INSTRUCTIONS FOR THE TASK :: Exercise in exact copying: restate word for word only the lines below from the one containing "884x546 pixels." through the one containing "Instruction: Open the @Оля-ля-27 profile link", omitting any pictures.

DATA FOR PROCESSING ::
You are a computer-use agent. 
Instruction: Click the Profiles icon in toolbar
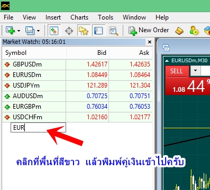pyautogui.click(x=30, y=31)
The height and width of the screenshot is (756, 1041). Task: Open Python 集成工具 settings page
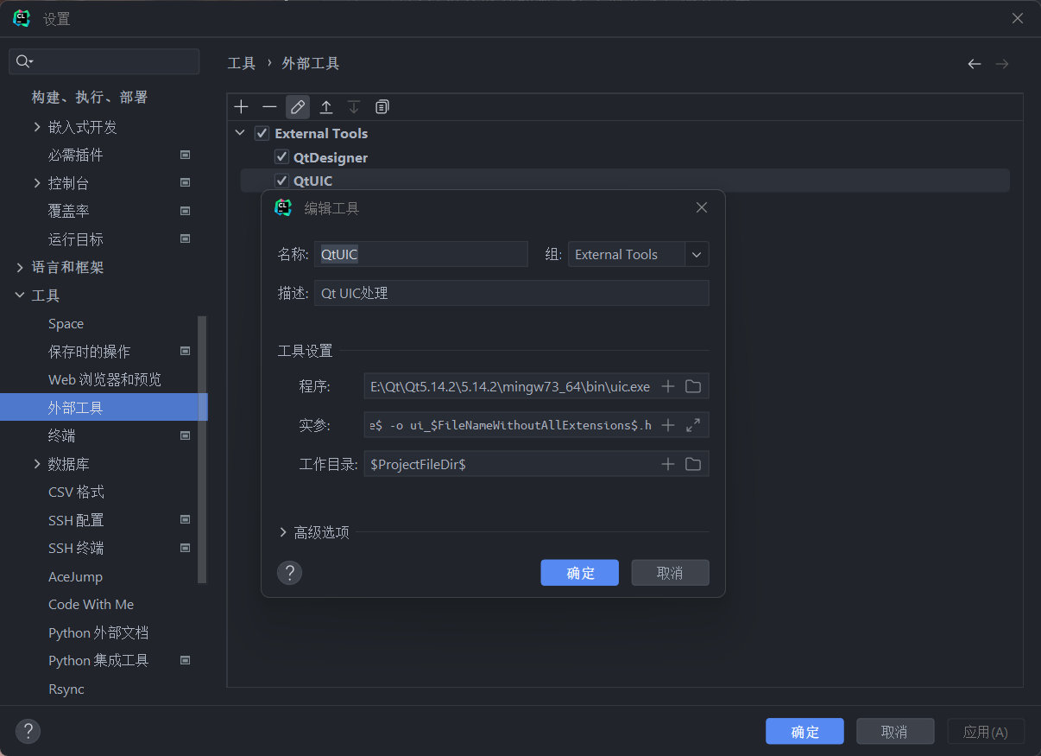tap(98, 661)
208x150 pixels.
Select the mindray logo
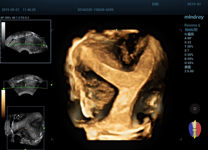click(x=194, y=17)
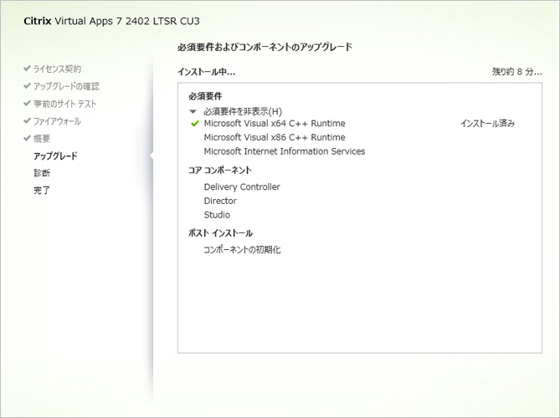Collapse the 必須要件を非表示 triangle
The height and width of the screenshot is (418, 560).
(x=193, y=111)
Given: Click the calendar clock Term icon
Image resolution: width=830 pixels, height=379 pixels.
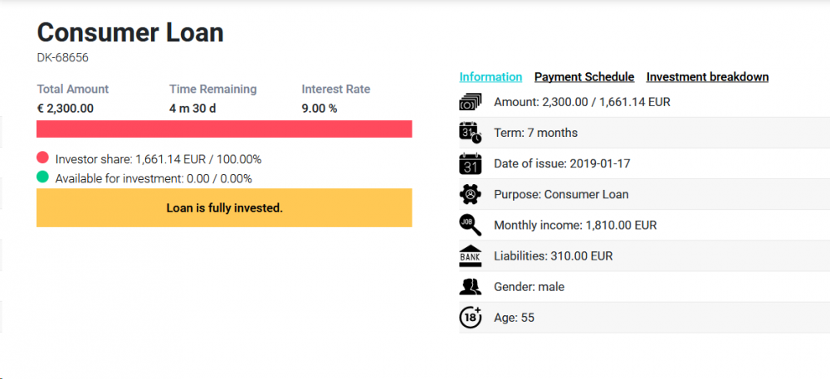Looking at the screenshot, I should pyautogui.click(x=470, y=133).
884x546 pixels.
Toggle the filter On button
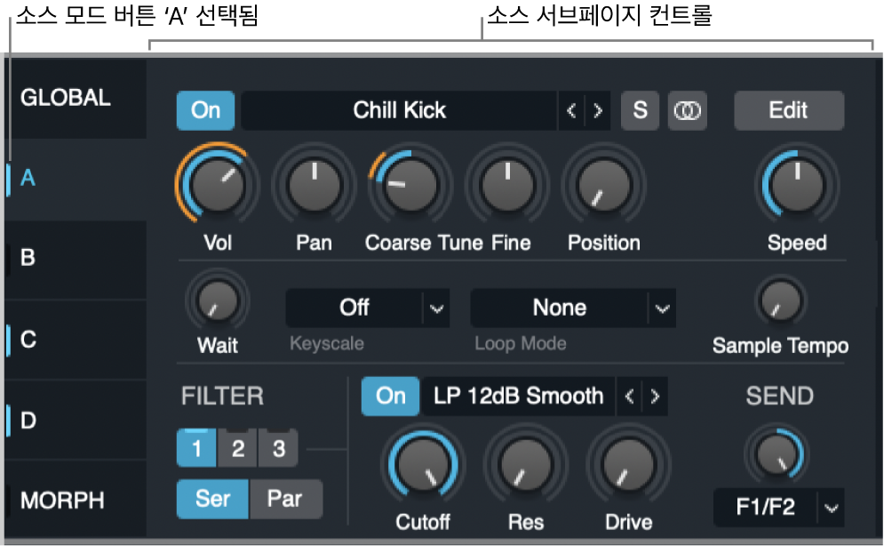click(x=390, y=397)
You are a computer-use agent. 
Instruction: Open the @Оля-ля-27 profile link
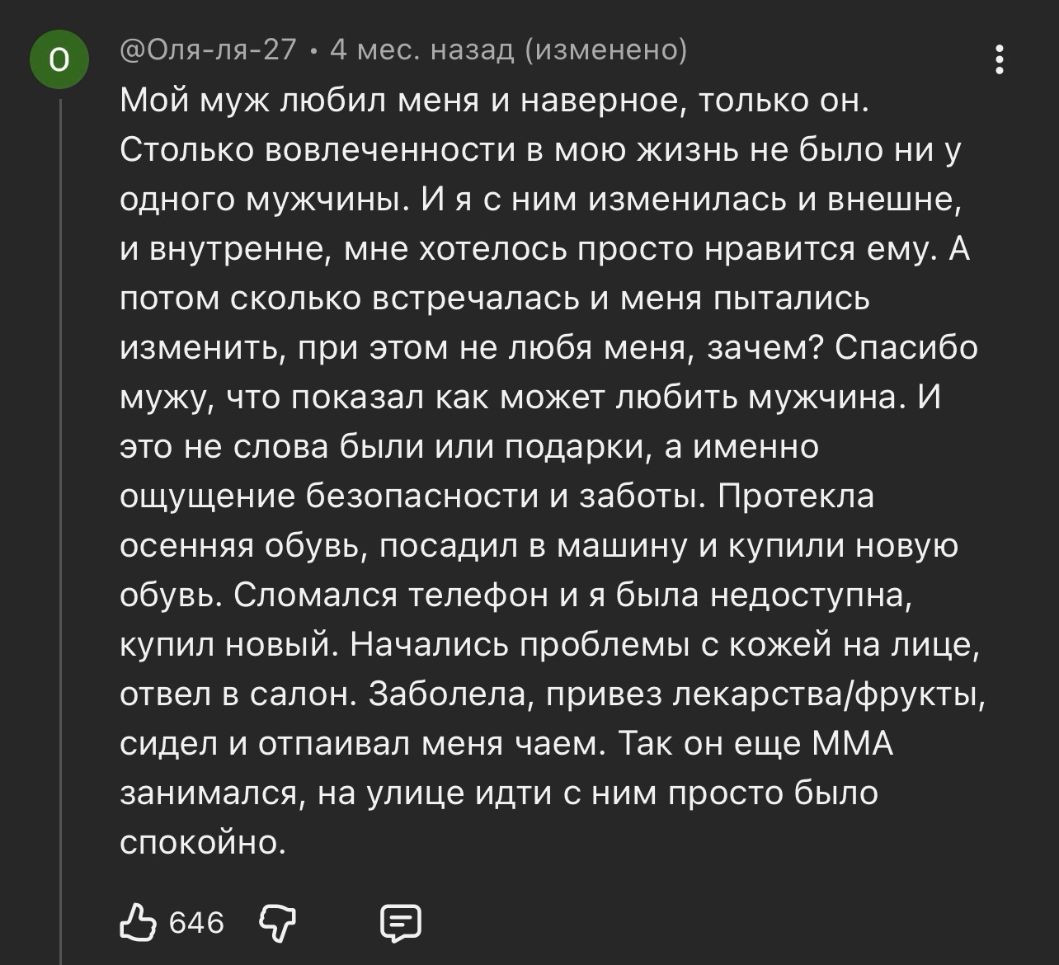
==
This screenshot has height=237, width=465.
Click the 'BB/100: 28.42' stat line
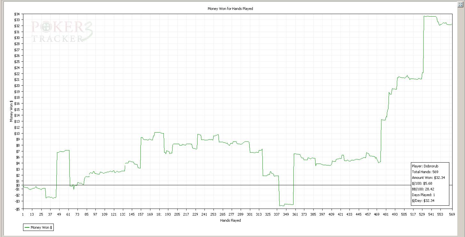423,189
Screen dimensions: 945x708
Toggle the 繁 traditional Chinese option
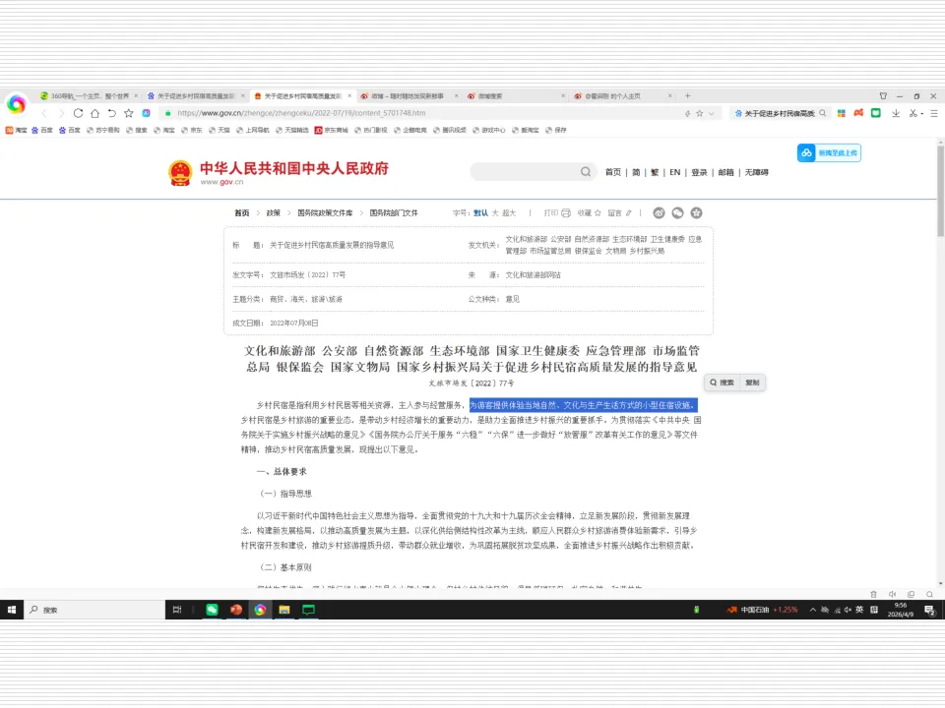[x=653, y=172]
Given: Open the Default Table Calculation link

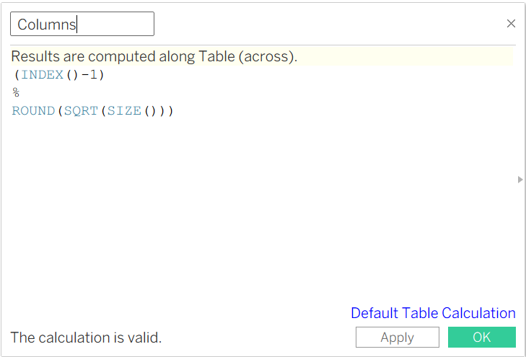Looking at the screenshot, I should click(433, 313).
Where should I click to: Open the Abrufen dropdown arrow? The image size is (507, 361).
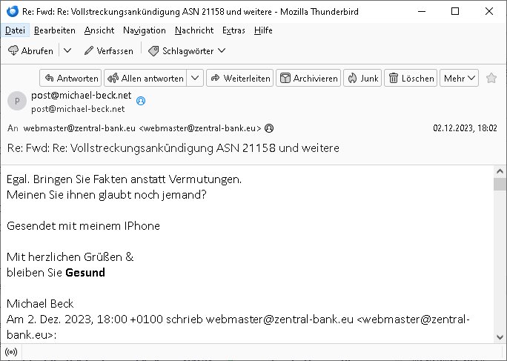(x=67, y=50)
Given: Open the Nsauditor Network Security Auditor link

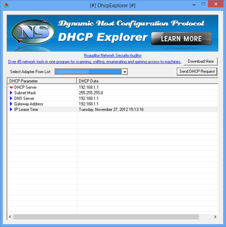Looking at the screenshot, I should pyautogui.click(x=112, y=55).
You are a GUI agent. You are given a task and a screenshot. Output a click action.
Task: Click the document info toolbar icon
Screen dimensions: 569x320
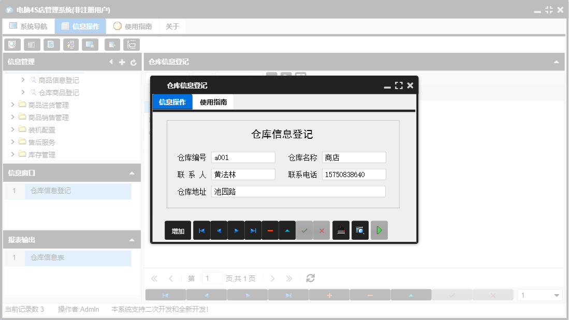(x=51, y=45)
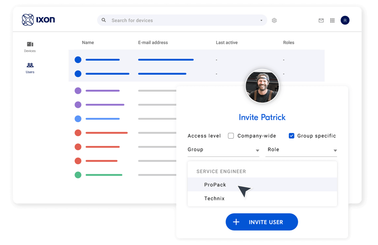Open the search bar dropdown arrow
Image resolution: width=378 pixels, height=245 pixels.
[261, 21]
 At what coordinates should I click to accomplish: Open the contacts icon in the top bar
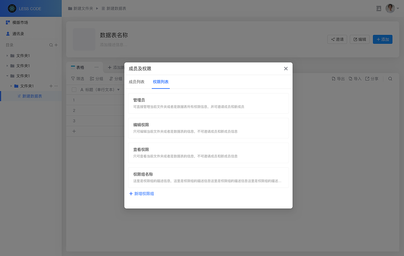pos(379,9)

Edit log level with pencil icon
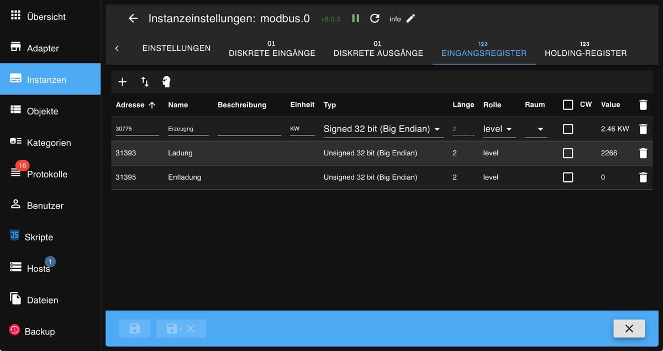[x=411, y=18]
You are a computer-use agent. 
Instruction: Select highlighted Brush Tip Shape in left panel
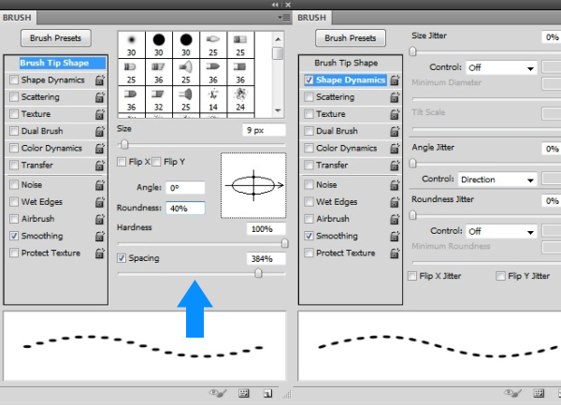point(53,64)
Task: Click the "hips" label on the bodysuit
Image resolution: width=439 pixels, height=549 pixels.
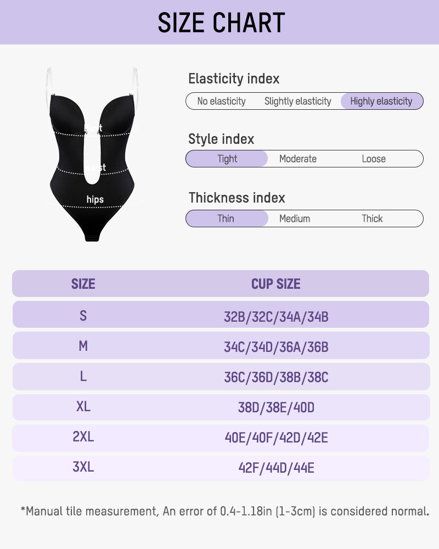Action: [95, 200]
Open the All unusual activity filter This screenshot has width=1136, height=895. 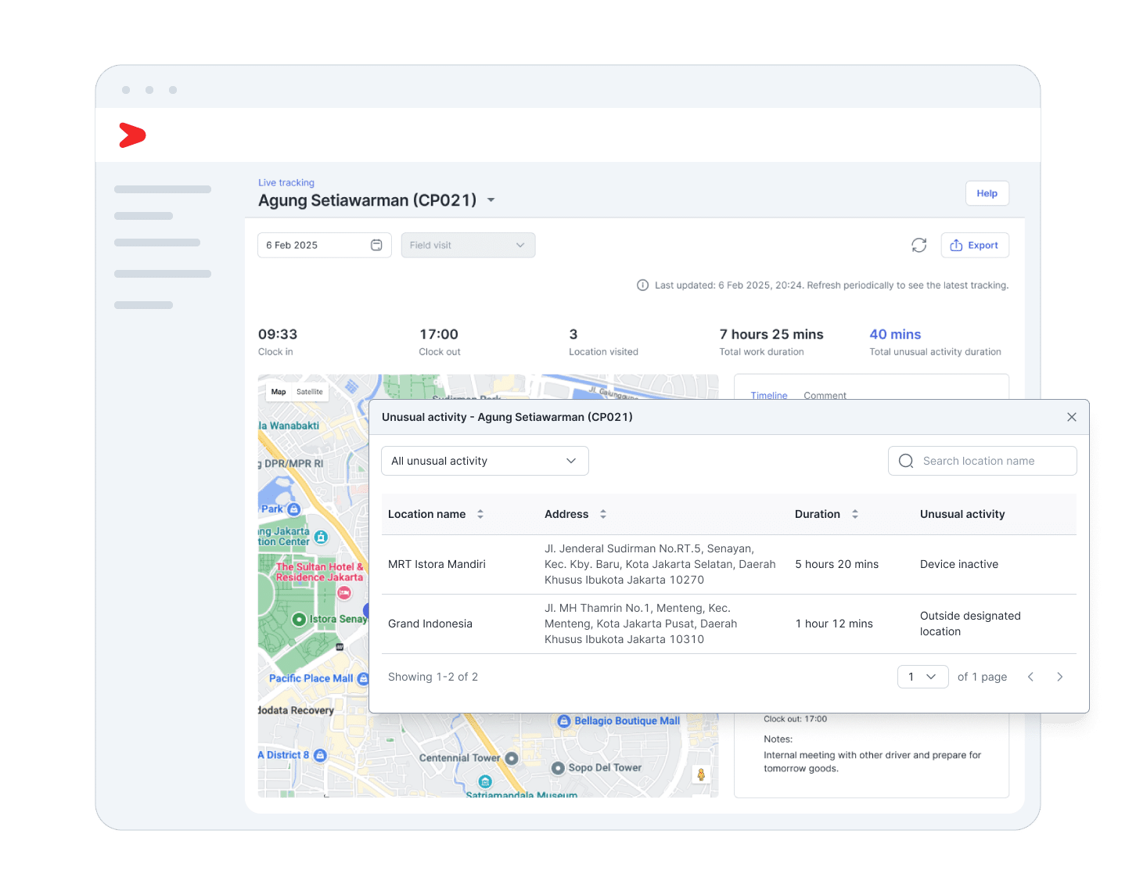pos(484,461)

TASK RESPONSE ::
884x546 pixels.
Toggle the filter On button
click(x=390, y=397)
You are a computer-use agent. 
Instruction: Open the @Оля-ля-27 profile link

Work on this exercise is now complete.